== Record set ==

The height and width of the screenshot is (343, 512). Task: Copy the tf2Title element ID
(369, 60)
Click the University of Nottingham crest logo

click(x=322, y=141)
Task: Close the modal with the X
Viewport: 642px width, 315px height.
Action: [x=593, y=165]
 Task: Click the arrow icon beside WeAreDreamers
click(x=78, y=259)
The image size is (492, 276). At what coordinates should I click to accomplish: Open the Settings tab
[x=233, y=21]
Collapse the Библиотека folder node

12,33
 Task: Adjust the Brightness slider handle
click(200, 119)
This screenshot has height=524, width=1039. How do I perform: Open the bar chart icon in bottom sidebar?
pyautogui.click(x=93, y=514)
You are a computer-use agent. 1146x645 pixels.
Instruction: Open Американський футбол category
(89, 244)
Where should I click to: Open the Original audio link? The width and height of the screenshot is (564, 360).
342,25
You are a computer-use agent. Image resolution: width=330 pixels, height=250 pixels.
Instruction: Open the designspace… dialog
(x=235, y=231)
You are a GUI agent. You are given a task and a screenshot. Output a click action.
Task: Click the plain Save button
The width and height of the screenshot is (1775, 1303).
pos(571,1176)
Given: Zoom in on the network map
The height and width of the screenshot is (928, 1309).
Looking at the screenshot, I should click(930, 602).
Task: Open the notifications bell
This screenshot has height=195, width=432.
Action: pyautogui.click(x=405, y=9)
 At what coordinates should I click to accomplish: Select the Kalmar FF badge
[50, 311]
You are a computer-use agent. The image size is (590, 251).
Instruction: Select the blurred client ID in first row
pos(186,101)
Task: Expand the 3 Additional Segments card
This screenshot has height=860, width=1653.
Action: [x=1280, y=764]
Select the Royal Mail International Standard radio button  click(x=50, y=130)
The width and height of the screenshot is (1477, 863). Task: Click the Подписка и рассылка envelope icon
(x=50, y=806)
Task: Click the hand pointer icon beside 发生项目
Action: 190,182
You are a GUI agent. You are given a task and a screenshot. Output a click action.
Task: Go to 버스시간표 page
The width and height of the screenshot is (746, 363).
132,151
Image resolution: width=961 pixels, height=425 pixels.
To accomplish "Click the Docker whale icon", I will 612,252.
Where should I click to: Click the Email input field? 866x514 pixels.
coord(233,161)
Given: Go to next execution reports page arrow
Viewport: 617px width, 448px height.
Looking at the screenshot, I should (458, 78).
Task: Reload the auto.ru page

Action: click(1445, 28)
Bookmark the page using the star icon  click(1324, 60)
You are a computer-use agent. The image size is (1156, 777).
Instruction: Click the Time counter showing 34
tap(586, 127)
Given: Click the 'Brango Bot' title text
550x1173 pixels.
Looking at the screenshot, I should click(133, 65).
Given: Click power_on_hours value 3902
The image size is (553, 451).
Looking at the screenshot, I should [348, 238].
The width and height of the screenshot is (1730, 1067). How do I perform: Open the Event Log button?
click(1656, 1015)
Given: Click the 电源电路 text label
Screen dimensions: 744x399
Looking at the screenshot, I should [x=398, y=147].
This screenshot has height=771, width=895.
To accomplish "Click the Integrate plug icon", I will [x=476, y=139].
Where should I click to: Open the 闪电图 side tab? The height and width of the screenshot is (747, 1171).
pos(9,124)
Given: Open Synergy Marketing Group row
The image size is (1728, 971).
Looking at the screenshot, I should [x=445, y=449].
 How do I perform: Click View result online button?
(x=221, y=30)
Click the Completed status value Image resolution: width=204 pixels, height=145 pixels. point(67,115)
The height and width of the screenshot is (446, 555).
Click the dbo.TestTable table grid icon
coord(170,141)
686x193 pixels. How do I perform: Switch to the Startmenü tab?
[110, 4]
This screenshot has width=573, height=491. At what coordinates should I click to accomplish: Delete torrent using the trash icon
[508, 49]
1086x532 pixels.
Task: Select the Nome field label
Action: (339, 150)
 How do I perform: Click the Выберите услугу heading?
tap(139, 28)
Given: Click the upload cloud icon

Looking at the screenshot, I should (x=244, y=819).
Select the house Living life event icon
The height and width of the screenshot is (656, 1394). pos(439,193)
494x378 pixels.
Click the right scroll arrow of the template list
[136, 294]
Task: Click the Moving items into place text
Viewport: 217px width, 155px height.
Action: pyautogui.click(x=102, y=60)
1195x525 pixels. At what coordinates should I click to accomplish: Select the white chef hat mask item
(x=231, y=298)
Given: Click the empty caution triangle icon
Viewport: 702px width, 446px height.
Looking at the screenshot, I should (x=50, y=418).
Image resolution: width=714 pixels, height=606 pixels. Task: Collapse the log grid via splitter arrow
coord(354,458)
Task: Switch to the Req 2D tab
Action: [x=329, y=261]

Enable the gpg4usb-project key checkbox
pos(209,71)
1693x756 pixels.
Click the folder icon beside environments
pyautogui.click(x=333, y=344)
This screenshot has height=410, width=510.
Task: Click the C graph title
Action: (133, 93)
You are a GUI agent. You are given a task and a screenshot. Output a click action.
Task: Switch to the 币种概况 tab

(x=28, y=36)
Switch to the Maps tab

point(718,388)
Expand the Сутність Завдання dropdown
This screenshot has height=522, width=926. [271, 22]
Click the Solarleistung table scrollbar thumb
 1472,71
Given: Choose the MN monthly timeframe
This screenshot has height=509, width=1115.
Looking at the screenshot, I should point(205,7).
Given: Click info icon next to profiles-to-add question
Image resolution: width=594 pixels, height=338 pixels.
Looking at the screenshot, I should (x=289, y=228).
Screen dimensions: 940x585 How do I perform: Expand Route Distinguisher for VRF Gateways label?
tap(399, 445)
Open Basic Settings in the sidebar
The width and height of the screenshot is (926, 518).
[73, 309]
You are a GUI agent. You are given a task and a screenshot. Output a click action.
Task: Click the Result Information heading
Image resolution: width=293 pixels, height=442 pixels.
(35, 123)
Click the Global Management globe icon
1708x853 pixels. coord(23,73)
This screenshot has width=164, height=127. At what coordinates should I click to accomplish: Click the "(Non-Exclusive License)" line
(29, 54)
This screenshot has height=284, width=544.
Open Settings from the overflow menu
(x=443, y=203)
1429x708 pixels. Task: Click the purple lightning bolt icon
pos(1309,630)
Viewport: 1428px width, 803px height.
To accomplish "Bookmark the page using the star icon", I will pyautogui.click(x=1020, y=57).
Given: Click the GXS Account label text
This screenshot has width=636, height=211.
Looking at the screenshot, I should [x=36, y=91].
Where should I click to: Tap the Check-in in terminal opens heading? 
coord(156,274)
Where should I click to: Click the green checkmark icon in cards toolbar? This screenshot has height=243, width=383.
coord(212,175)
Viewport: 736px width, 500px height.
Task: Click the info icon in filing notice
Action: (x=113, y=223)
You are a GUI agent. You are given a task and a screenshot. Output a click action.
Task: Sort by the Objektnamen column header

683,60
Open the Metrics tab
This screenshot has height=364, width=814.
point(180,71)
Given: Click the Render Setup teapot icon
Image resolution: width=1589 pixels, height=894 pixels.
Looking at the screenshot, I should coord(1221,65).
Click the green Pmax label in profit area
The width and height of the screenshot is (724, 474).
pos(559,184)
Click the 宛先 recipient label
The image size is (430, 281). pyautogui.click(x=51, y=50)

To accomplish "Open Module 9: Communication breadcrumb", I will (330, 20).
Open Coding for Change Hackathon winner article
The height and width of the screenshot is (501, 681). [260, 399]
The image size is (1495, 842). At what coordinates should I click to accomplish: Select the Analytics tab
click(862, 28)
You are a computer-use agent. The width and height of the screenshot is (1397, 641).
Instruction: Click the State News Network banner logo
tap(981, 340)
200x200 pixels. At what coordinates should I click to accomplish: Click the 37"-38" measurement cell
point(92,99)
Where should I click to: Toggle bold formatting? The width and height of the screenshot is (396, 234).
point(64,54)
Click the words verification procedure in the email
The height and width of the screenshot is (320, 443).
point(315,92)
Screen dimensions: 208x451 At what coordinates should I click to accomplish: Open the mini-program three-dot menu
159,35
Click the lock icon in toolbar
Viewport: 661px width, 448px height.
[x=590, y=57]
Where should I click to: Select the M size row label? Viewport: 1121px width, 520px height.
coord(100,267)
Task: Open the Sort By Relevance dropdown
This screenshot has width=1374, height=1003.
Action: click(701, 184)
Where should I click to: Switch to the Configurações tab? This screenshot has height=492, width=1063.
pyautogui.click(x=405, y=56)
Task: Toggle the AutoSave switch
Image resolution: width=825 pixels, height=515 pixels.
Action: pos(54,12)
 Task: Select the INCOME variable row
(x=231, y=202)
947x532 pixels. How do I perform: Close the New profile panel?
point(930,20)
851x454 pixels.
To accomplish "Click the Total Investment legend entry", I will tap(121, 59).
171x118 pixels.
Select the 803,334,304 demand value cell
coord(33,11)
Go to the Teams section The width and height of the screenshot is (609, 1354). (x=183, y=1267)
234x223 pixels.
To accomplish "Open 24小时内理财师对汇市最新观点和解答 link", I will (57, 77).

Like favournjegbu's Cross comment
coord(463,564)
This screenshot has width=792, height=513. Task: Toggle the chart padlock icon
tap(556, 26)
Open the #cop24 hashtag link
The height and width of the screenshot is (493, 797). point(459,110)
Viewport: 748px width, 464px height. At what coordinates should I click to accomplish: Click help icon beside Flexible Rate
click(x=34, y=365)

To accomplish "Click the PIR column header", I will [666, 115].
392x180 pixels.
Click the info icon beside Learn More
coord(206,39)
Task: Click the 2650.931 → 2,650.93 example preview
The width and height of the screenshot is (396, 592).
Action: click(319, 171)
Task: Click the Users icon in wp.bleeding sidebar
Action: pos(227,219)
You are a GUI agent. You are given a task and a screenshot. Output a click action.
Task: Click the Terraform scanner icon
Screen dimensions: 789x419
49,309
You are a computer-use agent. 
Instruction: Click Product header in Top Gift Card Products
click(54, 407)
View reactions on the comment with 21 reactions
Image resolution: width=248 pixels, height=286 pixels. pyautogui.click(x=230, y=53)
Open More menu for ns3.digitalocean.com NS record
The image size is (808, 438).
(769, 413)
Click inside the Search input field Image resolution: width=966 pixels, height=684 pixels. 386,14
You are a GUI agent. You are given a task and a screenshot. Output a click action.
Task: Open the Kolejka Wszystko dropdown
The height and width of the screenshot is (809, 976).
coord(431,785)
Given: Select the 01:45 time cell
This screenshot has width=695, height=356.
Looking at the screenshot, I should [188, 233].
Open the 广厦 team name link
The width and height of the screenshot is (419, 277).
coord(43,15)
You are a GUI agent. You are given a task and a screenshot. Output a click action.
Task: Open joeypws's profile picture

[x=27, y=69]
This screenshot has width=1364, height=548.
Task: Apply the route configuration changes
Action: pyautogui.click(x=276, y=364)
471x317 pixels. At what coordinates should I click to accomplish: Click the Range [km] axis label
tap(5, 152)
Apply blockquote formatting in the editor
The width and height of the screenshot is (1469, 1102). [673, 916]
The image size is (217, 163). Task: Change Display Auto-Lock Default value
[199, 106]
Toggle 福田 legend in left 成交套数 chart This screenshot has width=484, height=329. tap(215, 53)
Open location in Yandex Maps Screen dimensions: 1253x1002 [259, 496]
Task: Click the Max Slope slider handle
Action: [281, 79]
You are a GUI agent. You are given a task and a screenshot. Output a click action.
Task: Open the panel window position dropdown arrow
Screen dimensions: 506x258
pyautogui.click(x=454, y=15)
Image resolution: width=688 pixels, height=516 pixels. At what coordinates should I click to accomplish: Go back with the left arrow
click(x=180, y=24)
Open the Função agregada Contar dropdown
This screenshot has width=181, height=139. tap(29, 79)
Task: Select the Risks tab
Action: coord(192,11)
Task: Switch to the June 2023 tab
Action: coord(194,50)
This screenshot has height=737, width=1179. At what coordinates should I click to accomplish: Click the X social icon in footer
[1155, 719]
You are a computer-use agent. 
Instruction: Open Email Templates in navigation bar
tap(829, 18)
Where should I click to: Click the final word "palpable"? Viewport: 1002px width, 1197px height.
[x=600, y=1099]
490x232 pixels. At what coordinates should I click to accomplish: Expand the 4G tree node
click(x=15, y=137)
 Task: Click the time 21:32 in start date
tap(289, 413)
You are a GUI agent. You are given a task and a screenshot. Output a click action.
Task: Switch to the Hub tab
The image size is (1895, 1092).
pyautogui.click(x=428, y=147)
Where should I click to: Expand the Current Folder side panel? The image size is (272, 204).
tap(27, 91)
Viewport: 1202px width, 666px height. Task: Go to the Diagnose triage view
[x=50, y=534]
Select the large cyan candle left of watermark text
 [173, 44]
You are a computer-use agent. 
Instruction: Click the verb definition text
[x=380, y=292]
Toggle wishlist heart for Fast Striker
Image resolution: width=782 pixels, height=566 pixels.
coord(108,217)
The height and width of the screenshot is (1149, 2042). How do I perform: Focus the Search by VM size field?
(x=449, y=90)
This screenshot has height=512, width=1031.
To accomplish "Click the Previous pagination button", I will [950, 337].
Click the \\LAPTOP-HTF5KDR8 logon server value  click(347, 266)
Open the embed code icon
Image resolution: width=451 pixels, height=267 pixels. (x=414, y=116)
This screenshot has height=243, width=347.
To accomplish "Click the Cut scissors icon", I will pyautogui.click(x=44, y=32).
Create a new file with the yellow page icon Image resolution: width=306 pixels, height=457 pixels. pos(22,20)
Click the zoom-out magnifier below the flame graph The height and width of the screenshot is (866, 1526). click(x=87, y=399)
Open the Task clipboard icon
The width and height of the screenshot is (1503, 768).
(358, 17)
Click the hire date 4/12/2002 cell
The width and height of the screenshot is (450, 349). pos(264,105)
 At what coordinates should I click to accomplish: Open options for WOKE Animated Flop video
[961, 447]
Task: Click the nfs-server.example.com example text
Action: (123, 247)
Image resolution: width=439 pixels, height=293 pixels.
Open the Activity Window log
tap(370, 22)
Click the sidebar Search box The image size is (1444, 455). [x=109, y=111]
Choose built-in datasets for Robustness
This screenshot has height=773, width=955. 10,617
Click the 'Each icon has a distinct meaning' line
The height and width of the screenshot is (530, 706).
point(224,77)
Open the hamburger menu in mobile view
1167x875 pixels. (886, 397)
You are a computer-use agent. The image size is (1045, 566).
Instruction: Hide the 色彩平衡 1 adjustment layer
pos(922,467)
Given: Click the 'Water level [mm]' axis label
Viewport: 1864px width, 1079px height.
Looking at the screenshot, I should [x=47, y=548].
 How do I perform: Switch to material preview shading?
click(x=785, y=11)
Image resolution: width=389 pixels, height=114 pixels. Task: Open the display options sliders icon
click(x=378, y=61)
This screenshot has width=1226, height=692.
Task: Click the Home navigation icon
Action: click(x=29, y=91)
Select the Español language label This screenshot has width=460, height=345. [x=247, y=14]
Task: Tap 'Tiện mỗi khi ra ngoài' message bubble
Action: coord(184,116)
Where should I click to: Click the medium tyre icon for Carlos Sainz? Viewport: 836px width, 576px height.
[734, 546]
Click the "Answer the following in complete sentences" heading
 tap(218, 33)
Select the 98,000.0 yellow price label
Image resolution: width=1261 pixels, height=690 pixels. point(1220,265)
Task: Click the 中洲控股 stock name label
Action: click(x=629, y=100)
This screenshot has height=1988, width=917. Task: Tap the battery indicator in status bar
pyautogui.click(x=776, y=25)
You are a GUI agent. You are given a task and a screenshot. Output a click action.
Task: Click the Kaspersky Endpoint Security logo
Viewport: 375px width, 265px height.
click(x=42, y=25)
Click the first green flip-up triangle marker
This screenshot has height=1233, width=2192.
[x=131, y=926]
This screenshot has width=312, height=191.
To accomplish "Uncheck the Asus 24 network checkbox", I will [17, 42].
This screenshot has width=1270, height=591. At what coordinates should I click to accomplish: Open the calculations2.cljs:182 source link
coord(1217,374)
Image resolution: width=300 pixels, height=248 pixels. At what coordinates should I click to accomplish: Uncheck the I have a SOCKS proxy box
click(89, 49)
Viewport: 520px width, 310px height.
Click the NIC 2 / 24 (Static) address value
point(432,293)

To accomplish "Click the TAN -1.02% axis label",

===

> _Exercise instructions_
Reproduce the listing verbatim from the line containing "This screenshot has width=312, height=191." through the end of the listing.

> _Solution to the problem_
This screenshot has width=312, height=191.
To accomplish "Uncheck the Asus 24 network checkbox", I will [17, 42].
This screenshot has width=1270, height=591. At what coordinates should I click to accomplish: Open the calculations2.cljs:182 source link
coord(1217,374)
Image resolution: width=300 pixels, height=248 pixels. At what coordinates should I click to accomplish: Uncheck the I have a SOCKS proxy box
click(89, 49)
Viewport: 520px width, 310px height.
Click the NIC 2 / 24 (Static) address value
point(432,293)

To accomplish "Click the TAN -1.02% axis label",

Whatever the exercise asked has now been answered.